En su interior encontramos, sobre una mesa, morteros, retortas, y un gran crisol, junto con pilas de polvo verde que luego identificamos como óxido de cobre, pues todavía se conservaban algunos restos herrumbrados de láminas de este metal.
En un anaquel se deshacían algunos libros. El ejemplar del Schedula Diversarum Artium, del monje Teophilus, se lo llevé a doña Graya, con las cosas que me había prestado. A los demás los quemamos.

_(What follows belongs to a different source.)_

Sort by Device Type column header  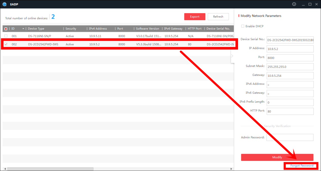coord(36,29)
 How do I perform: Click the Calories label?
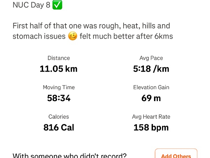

No pregunté de dónde sacaron tanta agua bendita, pero se hirvió en una olla militar, y se regó con ella las paredes y el piso. Una vez limpia, la bóveda fue habilitada por don Atanasio como cuarto de trabajo, que el tiempo se encargaría de atestar de trastos como al resto del sótano.
El abuelo y Tadeo se fueron recuperando espontáneamente. El jueves a la noche pudimos jugar un pica-pica, y con Rosaura y don Romero le ganamos al viejo y a los dos hijos.
Antes de volver a Buenos Aires, me volví al monte a despedirme de la vieja Graya. Tomamos mate y hablamos de cualquier cosa, pero yo sabía que la vieja era poseedora de una sabiduría que se negaba a compartir, y que en su retiro en la soledad del monte, abarcaba tal vez al Universo.
Cuando volvía por la picada –que de punta a punta no tenía más de doscientos metros– me pregunté cómo sabría tanto del pasado de Las Coloradas. Rechacé la tentación de pensar que la hubiera conocido de primera mano.
Cuando emprendimos con Isidro la vuelta a Buenos Aires me costó desprenderme de esa familia que tal vez no volvería a ver. En el viaje de vuelta hablamos poco, y de otra cosa.
Y, en todos estos años en que somos compañeros de trabajo, no volvimos a tocar el tema.